其中，所述二氯苯酚降解酶tcpa为如下a)或b)：

a)由seqidno：2所示的氨基酸序列组成的蛋白质；

b)seqidno：2所示序列经取代、缺失或添加一个或几个氨基酸且具有同等功能的由a)衍生的蛋白质。

第三方面，本发明提供二氯苯酚降解酶基因tcpa的以下任一应用：

b1)在构建降解二氯苯酚的基因工程菌中的应用；

b2)在构建降解二氯苯酚的转基因细胞系中的应用；

b3)在构建降解二氯苯酚的转基因植物中的应用。

第四方面，本发明提供含有二氯苯酚降解酶基因tcpa的生物材料在构建降解二氯苯酚的基因工程菌、转基因细胞系或转基因植物中的应用。其中，所述生物材料包括但不限于重组dna、表达盒、转座子、质粒载体、噬菌体载体或病毒载体。

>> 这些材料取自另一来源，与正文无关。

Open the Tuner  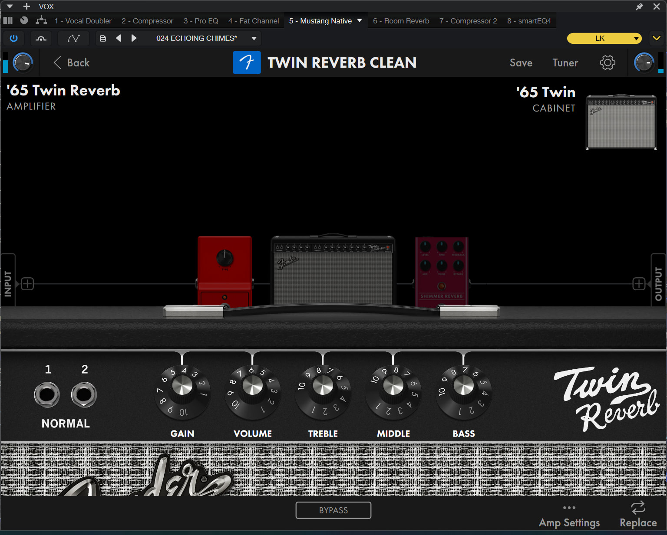(565, 62)
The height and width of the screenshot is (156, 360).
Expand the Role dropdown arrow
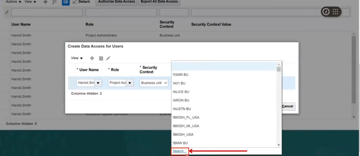tap(130, 83)
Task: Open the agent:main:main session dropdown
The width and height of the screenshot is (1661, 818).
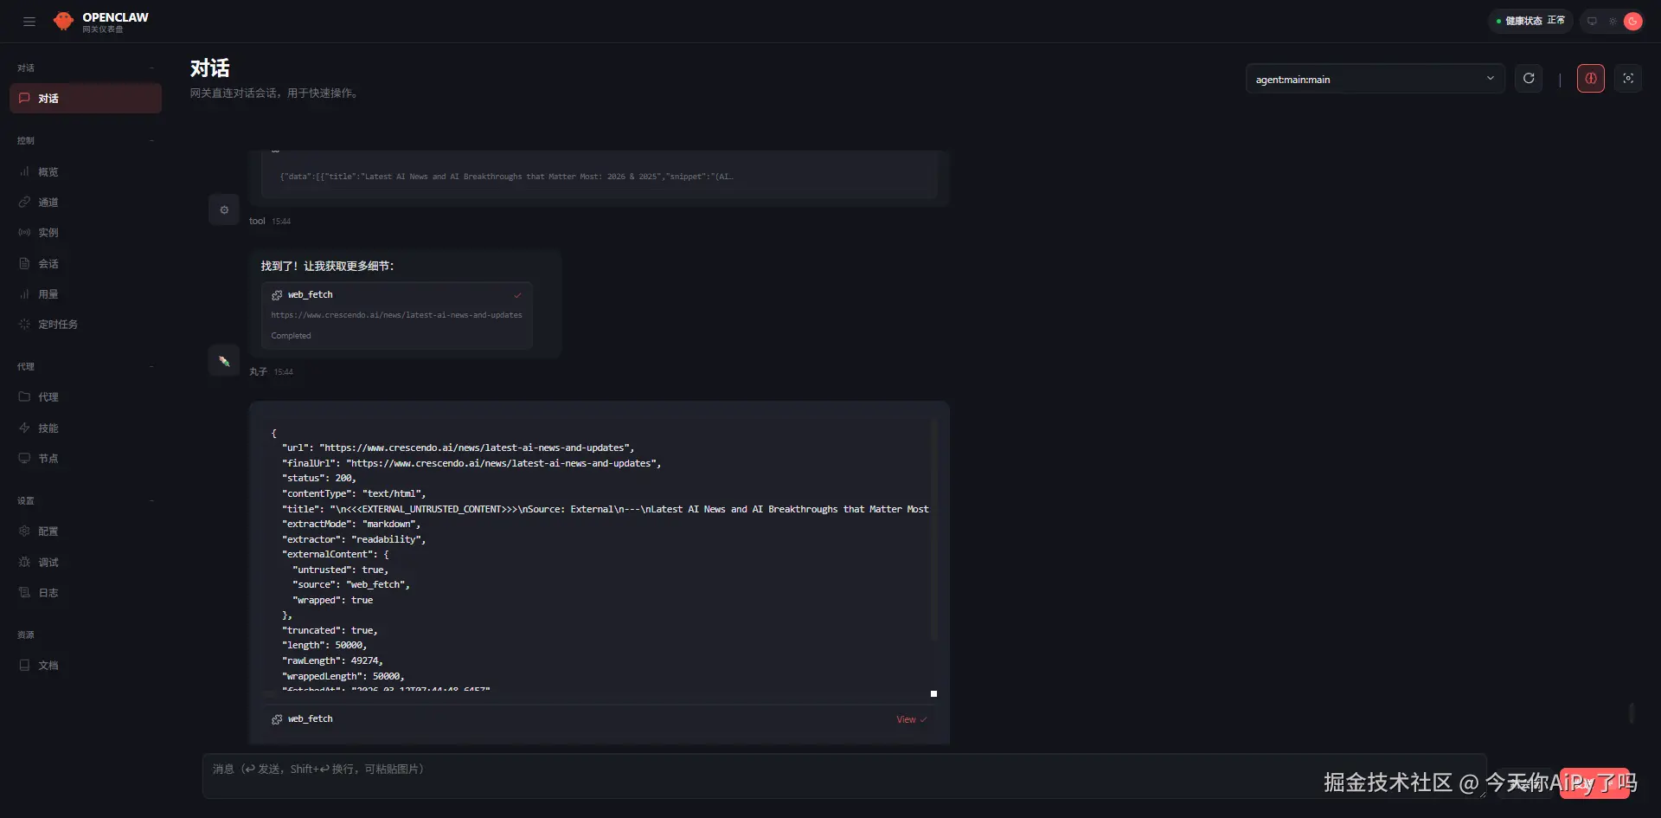Action: 1375,79
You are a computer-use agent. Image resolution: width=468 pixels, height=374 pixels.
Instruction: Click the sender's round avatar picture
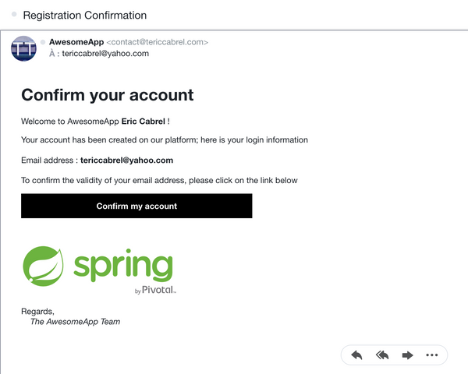[x=24, y=48]
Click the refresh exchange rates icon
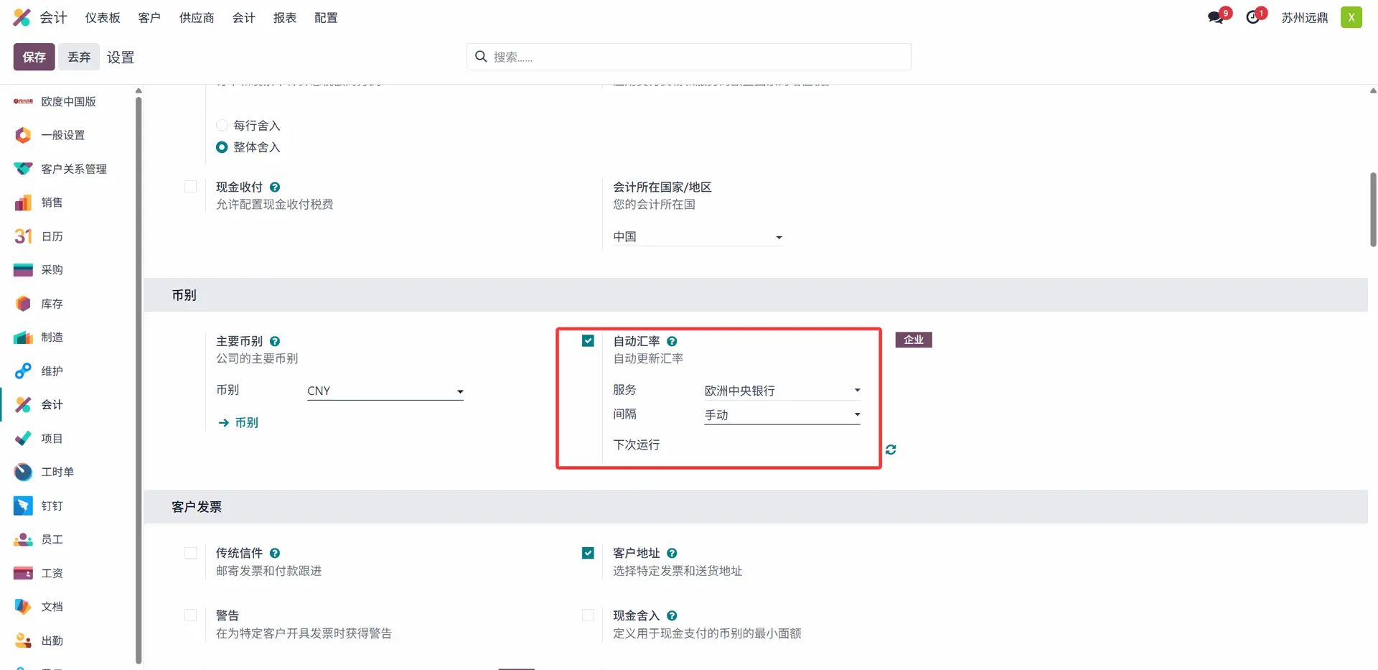The height and width of the screenshot is (670, 1378). pyautogui.click(x=891, y=450)
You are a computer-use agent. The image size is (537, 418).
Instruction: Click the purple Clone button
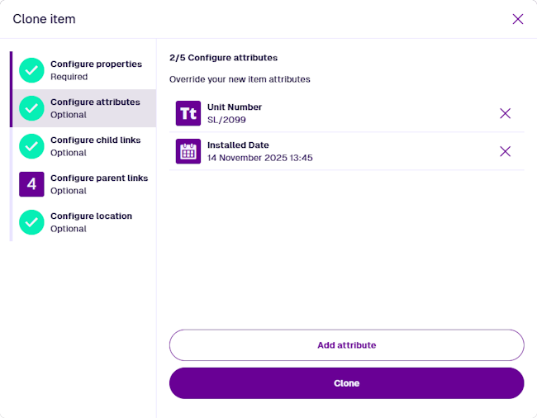346,383
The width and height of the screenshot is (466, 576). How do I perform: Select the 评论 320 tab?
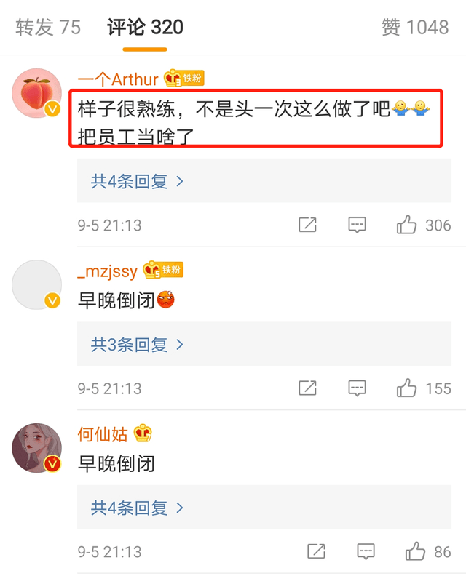coord(145,27)
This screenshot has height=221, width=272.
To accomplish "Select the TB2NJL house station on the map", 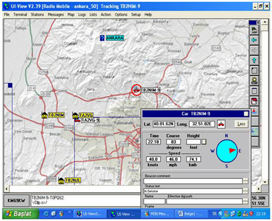I will 61,180.
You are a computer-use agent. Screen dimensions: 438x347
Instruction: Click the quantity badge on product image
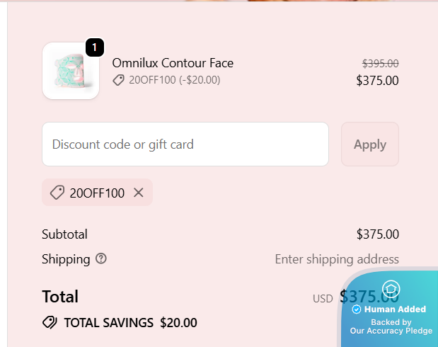click(95, 47)
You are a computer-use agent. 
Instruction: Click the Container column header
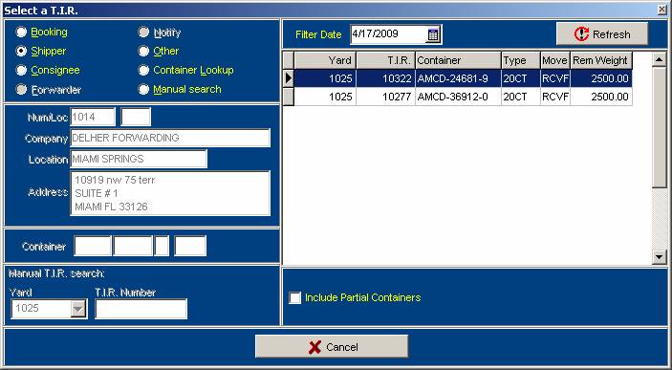coord(458,60)
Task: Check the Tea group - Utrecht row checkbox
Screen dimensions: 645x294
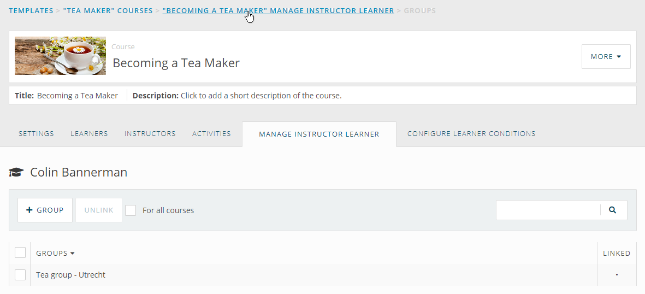Action: tap(20, 275)
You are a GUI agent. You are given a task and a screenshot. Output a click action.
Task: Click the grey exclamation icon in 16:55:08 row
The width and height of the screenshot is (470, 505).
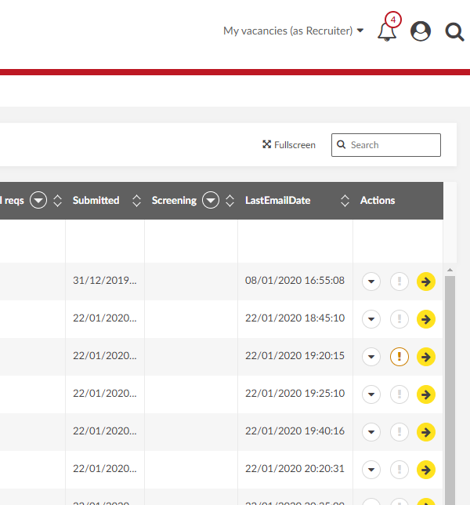[x=400, y=282]
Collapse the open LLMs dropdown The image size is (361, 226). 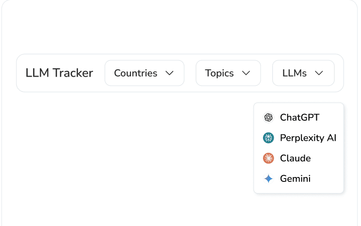pyautogui.click(x=303, y=73)
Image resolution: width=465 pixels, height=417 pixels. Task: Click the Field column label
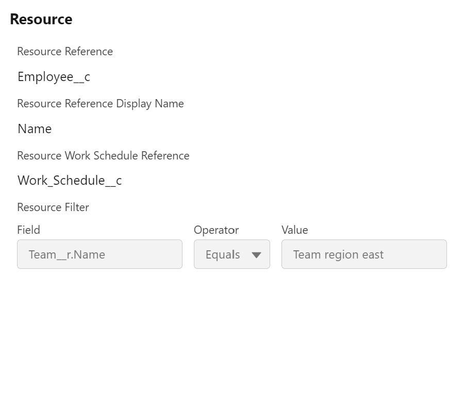[x=28, y=230]
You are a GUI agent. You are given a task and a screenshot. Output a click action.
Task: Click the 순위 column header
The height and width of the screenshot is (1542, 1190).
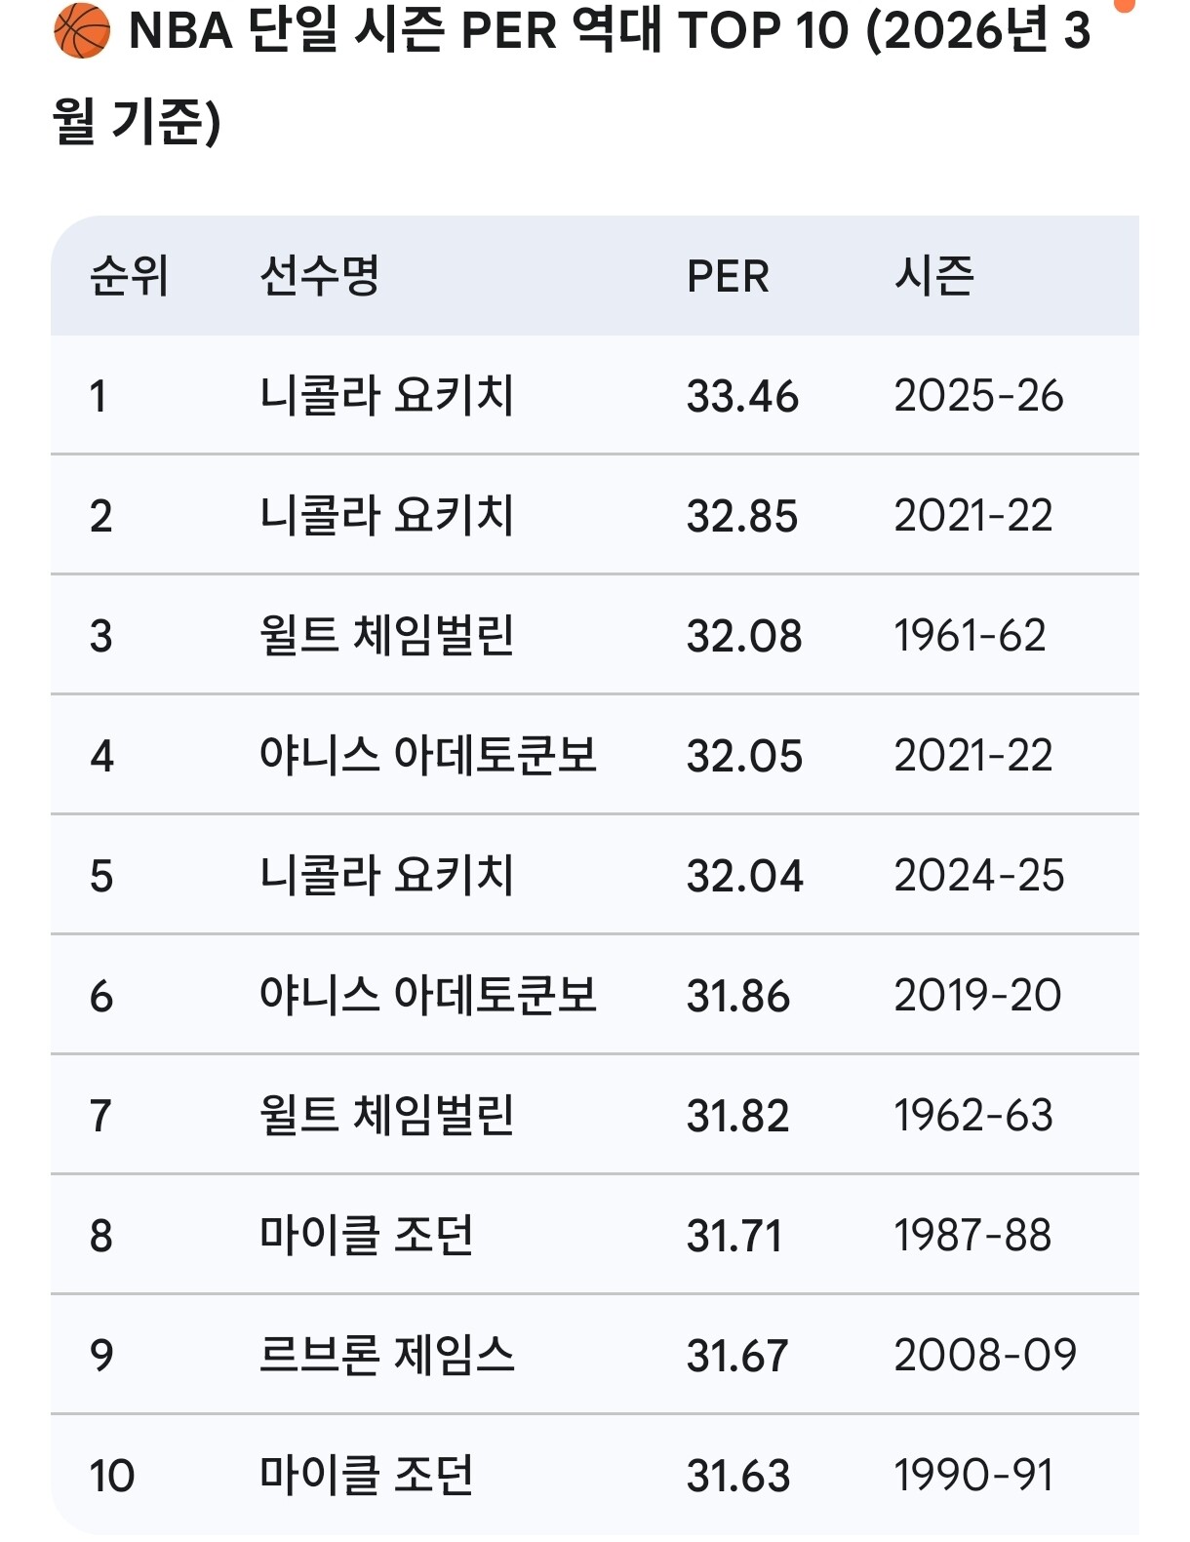pos(129,276)
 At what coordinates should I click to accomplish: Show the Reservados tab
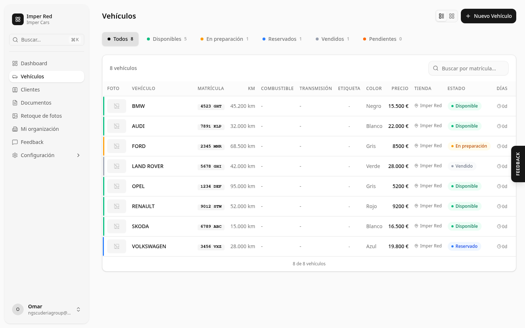point(282,39)
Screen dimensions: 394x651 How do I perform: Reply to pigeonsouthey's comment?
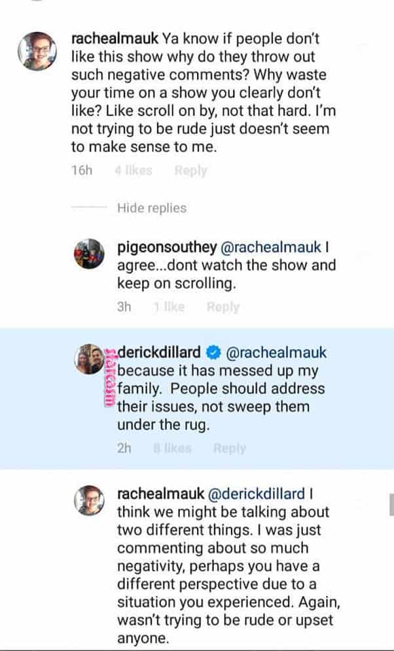pos(223,307)
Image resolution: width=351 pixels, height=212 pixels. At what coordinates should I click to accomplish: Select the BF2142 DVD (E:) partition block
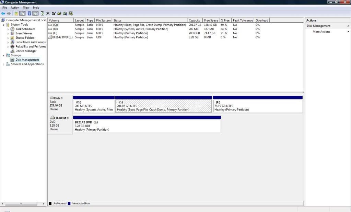[x=147, y=126]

第五方面，本发明提供携带二氯苯酚降解酶基因tcpa的工程菌的以下任一应用：

c1)在降解二氯苯酚中的应用；

c2)在制备用于降解二氯苯酚的菌剂中的应用；

c3)在发酵生产降解二氯苯酚的酶制剂中的应用。

第六方面，本发明提供携带二氯苯酚降解酶基因tcpa的转基因植物的以下任一应用：

d1)在降解二氯苯酚中的应用；

d2)在植物育种中的应用。

第七方面，本发明提供台湾嗜铜菌(cupriavidustaiwanensis)x1的以下任一应用：

e1)在降解二氯苯酚中的应用；

e2)在制备用于降解二氯苯酚的菌剂中的应用；

e3)在发酵生产降解二氯苯酚的酶制剂中的应用。

所述毒死蜱降解菌台湾噬铜菌(cupriavidustaiwanensis)x1现已保藏于中国典型培养物保藏中心，地址：中国武汉，武汉大学，邮编430072，保藏编号cctccno：m2010223，保藏时间2010年9月15日。

第八方面，本发明提供用于降解二氯苯酚的制剂或组合物，其活性成分选自二氯苯酚降解酶tcpa、携带二氯苯酚降解酶基因tcpa的菌株、转基因细胞系或转基因植物中的至少一种。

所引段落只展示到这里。